MATERIAL FOR THIS EXERCISE:
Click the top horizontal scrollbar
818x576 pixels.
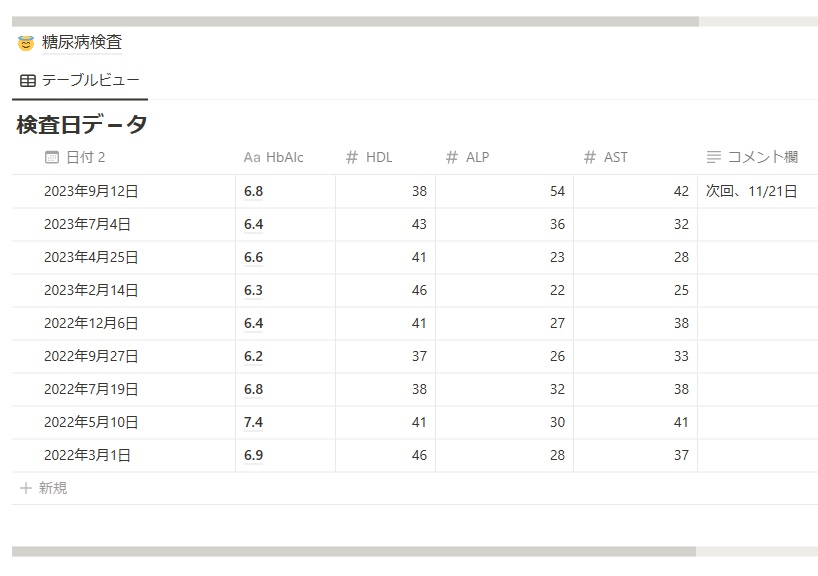pyautogui.click(x=355, y=21)
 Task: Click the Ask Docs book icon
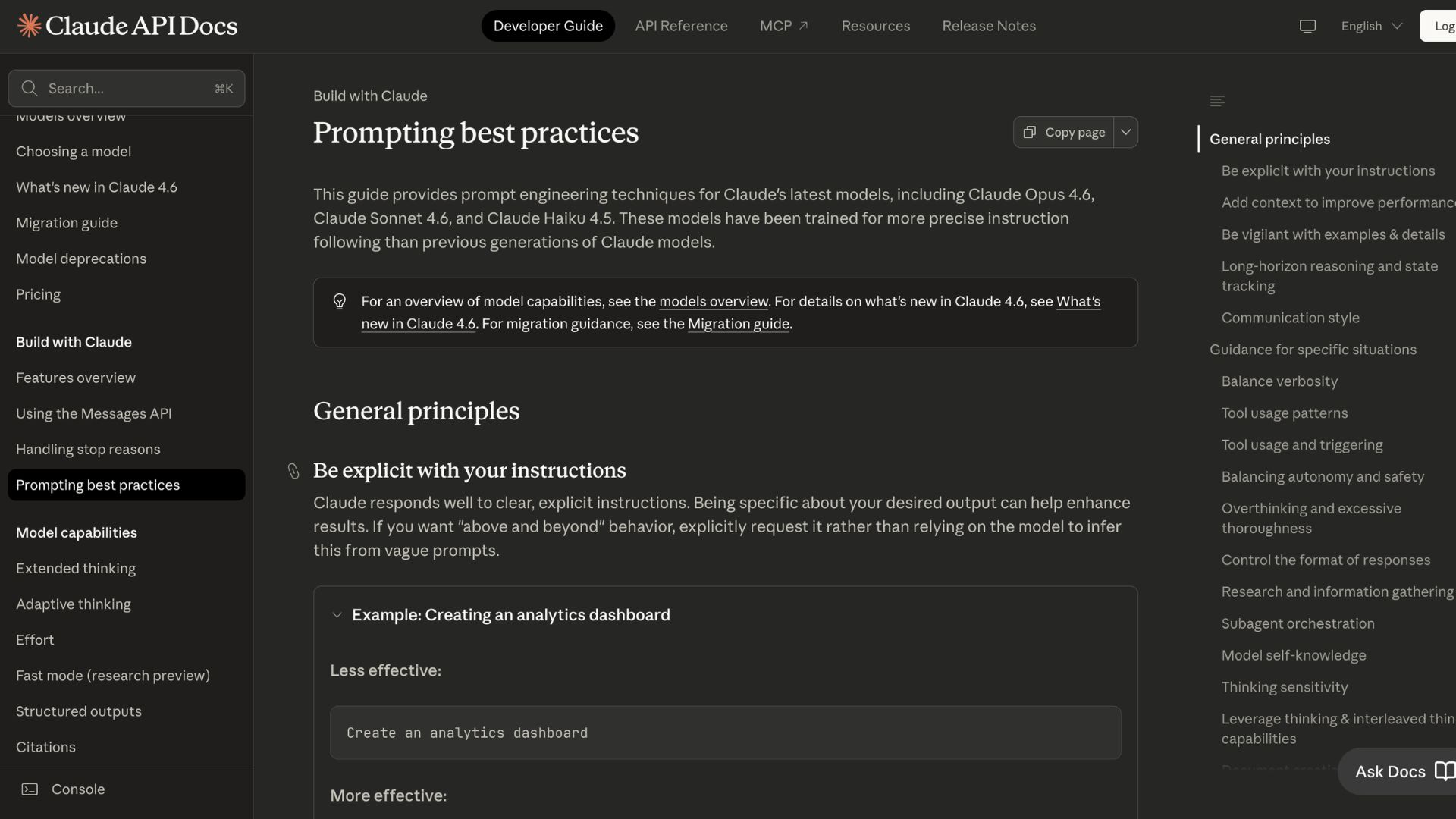click(x=1445, y=771)
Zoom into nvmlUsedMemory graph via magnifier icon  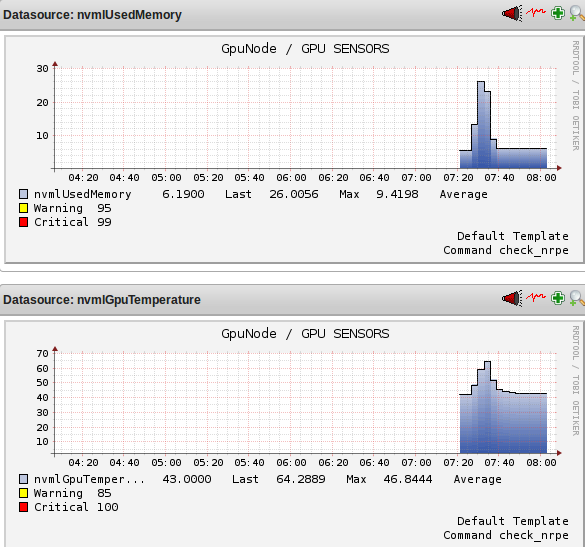[577, 14]
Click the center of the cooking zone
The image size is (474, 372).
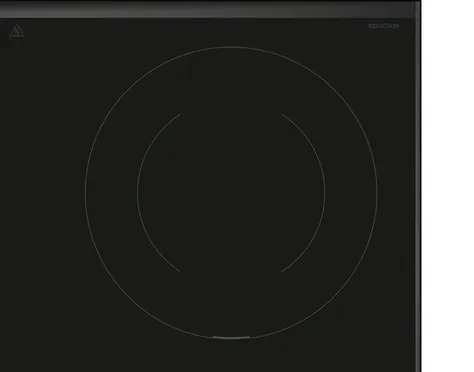[x=231, y=193]
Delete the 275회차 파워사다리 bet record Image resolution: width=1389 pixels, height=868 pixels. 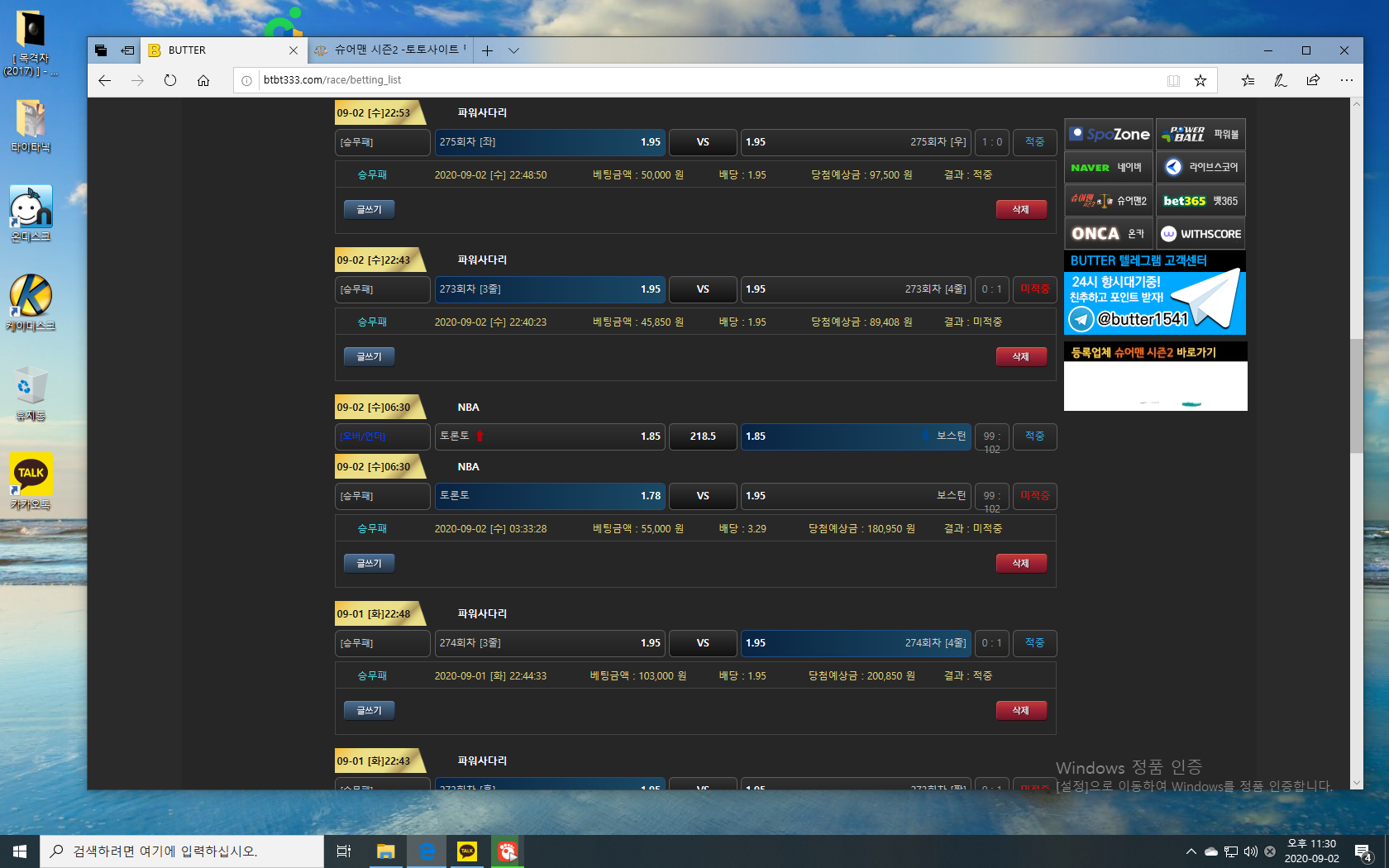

DIRECTIONS FOR THIS TASK: Rewrite the records, starting at the line that has "Click the center of the cooking zone" and stopping after the last record. Replace "center" with "middle", keep everything else unchanged, and leave the pictures out.

THE REPLY:
Click the middle of the cooking zone
The image size is (474, 372).
[x=231, y=193]
Delete the 275회차 파워사다리 bet record Image resolution: width=1389 pixels, height=868 pixels. 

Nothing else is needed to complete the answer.